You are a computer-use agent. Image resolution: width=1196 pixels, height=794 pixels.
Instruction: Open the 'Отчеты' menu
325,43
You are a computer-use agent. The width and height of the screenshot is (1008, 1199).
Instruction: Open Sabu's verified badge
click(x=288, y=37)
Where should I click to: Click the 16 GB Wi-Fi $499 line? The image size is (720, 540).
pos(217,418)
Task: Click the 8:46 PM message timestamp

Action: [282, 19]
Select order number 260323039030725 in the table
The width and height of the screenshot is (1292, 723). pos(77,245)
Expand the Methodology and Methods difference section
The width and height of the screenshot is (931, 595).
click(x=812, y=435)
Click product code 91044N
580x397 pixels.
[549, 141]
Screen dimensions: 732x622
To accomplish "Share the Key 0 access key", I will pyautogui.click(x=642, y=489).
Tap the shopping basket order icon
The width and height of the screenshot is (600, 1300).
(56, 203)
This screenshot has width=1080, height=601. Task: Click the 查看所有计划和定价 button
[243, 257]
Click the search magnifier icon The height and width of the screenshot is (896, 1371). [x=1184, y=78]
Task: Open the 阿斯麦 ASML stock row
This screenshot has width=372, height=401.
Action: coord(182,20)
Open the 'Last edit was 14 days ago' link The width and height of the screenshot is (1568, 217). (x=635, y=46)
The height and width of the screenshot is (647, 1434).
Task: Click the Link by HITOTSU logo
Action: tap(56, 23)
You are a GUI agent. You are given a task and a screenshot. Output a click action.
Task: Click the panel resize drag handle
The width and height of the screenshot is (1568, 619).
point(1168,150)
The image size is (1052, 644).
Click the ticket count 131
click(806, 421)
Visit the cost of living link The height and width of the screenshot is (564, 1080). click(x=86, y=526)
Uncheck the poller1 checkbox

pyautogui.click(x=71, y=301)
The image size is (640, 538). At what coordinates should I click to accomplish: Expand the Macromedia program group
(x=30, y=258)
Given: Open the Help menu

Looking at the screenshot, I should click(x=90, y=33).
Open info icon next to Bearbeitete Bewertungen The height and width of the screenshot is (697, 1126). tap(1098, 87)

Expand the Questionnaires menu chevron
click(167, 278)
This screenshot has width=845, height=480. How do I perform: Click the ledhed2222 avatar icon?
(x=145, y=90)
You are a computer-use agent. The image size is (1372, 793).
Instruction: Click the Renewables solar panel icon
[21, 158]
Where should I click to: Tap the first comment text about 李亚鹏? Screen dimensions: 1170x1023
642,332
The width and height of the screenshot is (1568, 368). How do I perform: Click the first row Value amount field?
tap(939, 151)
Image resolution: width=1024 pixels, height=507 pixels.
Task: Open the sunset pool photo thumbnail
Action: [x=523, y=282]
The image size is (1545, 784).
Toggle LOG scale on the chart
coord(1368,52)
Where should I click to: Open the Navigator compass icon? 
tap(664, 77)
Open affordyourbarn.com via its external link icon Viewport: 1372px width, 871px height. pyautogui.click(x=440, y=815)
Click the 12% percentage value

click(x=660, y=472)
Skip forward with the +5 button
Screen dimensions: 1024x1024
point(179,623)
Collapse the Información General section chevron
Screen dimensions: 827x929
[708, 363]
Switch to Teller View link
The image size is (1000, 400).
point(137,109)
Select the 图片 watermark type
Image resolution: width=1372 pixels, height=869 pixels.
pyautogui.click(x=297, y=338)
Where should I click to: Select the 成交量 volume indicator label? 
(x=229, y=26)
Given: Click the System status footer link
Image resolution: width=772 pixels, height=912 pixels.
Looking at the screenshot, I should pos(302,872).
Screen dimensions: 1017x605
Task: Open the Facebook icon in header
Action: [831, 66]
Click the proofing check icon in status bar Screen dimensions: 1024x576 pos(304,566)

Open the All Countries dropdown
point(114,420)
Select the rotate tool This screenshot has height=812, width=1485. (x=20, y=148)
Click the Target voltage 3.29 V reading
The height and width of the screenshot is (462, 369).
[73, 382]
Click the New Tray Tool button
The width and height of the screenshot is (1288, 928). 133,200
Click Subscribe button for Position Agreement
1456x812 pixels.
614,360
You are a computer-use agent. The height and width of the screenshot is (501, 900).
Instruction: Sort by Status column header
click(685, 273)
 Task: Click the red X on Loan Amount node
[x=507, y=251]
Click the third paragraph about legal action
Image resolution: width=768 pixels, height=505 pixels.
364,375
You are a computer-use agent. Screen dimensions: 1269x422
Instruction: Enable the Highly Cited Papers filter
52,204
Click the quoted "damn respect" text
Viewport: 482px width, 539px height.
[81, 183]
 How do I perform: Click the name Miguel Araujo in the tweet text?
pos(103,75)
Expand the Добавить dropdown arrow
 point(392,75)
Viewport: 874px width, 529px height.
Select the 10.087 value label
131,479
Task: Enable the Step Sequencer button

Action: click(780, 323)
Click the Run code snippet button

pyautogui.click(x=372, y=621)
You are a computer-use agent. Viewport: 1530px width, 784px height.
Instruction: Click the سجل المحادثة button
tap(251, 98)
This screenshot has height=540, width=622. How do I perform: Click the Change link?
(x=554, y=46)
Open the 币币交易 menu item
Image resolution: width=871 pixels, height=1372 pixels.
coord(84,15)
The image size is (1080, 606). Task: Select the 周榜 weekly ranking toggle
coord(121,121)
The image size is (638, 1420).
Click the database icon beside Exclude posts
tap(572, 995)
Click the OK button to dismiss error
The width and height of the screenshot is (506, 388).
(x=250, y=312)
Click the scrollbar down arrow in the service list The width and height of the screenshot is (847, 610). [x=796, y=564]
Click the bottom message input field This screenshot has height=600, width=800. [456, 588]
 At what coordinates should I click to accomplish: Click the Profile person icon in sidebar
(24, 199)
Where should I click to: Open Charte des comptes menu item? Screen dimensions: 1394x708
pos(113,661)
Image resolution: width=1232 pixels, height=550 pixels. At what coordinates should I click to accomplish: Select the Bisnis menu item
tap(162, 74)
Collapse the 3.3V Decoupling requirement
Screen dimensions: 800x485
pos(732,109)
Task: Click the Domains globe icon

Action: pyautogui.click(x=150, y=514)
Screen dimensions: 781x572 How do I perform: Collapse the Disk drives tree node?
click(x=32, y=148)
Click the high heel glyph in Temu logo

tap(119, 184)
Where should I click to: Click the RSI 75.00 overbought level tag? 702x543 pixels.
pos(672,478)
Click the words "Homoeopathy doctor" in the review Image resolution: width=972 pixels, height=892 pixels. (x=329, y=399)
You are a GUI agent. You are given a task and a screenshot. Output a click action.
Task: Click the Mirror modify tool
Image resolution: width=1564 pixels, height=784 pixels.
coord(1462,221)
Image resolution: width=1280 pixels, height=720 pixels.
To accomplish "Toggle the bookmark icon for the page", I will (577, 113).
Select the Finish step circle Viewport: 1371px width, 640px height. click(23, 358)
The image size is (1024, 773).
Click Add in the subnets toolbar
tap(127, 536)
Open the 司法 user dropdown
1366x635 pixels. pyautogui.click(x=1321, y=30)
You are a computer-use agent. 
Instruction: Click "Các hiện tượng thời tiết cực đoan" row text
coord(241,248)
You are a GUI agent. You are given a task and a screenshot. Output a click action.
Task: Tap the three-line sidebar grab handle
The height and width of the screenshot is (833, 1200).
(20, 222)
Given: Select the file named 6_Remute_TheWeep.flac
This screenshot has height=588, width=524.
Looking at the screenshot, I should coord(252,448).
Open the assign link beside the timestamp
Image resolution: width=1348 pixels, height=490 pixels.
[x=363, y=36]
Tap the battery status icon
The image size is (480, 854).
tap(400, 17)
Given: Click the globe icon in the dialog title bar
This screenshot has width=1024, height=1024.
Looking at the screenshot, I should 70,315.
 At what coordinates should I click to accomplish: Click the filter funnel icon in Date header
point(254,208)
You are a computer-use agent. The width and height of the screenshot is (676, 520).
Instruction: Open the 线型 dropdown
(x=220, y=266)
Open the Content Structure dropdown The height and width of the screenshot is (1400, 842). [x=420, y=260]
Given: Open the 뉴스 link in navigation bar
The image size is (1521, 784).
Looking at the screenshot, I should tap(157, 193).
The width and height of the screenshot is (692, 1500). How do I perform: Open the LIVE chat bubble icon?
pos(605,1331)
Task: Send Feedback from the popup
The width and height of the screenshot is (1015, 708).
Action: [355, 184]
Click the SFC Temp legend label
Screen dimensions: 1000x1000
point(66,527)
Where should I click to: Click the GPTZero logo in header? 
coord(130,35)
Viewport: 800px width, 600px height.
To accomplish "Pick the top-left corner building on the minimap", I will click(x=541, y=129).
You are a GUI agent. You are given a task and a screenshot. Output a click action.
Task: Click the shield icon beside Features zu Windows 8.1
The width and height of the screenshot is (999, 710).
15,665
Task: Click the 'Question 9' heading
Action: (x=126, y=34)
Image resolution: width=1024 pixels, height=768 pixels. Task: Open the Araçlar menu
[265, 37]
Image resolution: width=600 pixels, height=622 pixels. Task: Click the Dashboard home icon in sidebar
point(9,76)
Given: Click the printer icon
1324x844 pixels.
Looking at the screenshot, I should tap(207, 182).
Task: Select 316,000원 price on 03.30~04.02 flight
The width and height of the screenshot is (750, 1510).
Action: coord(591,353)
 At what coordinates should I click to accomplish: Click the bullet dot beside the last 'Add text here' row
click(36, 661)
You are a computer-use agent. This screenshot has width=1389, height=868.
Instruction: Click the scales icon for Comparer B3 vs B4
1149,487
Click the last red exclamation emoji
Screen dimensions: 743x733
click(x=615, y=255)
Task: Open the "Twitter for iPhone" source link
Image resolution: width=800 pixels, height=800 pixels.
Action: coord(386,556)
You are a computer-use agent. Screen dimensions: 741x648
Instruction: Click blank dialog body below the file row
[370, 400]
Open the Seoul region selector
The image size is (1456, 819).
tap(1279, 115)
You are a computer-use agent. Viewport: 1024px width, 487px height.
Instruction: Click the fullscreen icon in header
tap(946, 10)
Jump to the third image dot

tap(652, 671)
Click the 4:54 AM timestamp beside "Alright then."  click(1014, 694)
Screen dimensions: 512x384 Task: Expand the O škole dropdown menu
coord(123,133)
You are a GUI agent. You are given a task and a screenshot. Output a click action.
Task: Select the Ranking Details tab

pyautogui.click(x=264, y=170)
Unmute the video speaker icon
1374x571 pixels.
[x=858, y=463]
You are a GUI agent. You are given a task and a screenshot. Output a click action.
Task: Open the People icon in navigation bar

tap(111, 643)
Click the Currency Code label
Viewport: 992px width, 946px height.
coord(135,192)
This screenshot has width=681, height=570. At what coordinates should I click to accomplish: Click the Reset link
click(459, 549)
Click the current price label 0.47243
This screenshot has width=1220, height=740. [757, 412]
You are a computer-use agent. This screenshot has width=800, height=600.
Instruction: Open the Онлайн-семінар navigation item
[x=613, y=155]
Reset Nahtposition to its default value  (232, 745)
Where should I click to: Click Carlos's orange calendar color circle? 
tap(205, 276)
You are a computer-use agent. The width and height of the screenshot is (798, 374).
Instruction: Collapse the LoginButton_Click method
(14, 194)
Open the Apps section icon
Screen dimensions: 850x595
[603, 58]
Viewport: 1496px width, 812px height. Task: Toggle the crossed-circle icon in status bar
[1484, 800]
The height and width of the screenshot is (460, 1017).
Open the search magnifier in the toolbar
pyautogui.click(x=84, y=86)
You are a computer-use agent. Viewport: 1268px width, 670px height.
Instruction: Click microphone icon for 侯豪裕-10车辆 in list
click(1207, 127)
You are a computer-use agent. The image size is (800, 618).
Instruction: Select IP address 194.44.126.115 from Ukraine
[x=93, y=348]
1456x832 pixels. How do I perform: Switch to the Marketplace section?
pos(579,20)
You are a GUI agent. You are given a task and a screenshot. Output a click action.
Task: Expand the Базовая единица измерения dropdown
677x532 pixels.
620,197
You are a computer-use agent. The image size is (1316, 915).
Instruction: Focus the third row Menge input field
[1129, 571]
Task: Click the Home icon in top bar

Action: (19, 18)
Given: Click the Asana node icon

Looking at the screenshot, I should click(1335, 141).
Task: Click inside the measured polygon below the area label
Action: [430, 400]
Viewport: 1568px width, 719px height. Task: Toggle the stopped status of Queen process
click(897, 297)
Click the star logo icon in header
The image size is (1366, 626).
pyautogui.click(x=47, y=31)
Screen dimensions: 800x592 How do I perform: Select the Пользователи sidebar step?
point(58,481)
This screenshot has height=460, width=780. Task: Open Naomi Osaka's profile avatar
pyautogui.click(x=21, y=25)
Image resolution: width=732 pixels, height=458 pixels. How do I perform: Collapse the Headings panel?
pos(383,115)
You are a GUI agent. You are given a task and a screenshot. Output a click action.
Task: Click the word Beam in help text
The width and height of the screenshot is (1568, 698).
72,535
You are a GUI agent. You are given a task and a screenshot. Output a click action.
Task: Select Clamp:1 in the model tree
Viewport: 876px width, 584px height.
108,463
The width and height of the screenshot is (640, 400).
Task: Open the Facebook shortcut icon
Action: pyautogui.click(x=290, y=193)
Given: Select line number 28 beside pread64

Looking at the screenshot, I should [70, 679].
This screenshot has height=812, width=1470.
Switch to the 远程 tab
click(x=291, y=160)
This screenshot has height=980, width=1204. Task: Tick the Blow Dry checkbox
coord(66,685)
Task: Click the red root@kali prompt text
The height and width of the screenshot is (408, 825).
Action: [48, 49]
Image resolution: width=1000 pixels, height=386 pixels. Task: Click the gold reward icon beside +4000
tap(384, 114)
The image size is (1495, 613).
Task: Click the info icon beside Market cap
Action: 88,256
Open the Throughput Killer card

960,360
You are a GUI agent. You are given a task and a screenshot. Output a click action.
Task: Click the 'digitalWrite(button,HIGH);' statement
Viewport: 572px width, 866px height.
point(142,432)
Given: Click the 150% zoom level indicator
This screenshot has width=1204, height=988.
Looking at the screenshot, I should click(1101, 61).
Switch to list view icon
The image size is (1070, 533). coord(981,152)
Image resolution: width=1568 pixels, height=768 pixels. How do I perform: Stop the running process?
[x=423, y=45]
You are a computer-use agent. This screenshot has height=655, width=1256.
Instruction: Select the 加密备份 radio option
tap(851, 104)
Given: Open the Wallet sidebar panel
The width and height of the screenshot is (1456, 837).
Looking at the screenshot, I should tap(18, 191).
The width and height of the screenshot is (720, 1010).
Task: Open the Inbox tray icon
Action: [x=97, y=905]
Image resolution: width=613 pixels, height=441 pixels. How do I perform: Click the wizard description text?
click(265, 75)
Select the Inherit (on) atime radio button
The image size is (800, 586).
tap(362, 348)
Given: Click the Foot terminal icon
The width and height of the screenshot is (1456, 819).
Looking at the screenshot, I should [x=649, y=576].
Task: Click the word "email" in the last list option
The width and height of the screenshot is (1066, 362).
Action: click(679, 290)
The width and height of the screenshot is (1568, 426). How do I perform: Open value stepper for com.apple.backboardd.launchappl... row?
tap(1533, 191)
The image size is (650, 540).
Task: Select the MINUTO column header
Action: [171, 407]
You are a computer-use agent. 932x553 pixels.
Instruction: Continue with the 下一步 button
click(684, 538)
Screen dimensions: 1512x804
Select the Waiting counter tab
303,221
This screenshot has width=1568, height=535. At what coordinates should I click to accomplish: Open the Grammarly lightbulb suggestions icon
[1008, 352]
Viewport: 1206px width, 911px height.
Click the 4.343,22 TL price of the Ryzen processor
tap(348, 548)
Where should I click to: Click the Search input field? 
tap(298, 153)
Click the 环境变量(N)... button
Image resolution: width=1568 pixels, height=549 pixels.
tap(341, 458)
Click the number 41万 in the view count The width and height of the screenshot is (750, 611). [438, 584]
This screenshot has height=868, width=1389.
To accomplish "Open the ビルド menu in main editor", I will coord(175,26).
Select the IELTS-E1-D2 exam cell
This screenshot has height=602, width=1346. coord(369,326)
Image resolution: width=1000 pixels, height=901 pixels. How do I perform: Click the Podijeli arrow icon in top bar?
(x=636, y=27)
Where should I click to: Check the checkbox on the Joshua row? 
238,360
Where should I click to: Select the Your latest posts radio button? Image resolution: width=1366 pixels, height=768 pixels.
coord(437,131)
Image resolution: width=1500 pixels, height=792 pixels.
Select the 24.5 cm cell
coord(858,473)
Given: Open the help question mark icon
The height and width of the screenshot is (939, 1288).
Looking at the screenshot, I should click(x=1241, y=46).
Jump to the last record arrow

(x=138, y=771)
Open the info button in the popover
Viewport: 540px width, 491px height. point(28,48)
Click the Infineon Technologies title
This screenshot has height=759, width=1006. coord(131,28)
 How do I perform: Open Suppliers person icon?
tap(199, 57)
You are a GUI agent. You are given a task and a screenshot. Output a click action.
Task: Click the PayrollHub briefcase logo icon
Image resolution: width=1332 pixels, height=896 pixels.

# Directions for this task:
Exactly as they stand, please print the lines from the first line of the records above down to the line that includes "Task: Click the panel resize drag handle", both of those included and no others.

# Response below:
You are a computer-use agent. Image resolution: width=1196 pixels, height=794 pixels.
Instruction: Open the 'Отчеты' menu
325,43
You are a computer-use agent. The width and height of the screenshot is (1008, 1199).
Instruction: Open Sabu's verified badge
click(x=288, y=37)
Where should I click to: Click the 16 GB Wi-Fi $499 line? The image size is (720, 540).
pos(217,418)
Task: Click the 8:46 PM message timestamp

Action: [282, 19]
Select order number 260323039030725 in the table
The width and height of the screenshot is (1292, 723). pos(77,245)
Expand the Methodology and Methods difference section
The width and height of the screenshot is (931, 595).
click(x=812, y=435)
Click product code 91044N
580x397 pixels.
[549, 141]
Screen dimensions: 732x622
To accomplish "Share the Key 0 access key", I will pyautogui.click(x=642, y=489).
Tap the shopping basket order icon
The width and height of the screenshot is (600, 1300).
(56, 203)
This screenshot has width=1080, height=601. Task: Click the 查看所有计划和定价 button
[243, 257]
Click the search magnifier icon The height and width of the screenshot is (896, 1371). [x=1184, y=78]
Task: Open the 阿斯麦 ASML stock row
This screenshot has width=372, height=401.
Action: coord(182,20)
Open the 'Last edit was 14 days ago' link The width and height of the screenshot is (1568, 217). (x=635, y=46)
The height and width of the screenshot is (647, 1434).
Task: Click the Link by HITOTSU logo
Action: tap(56, 23)
You are a GUI agent. You are given a task and a screenshot. Output a click action.
Task: Click the panel resize drag handle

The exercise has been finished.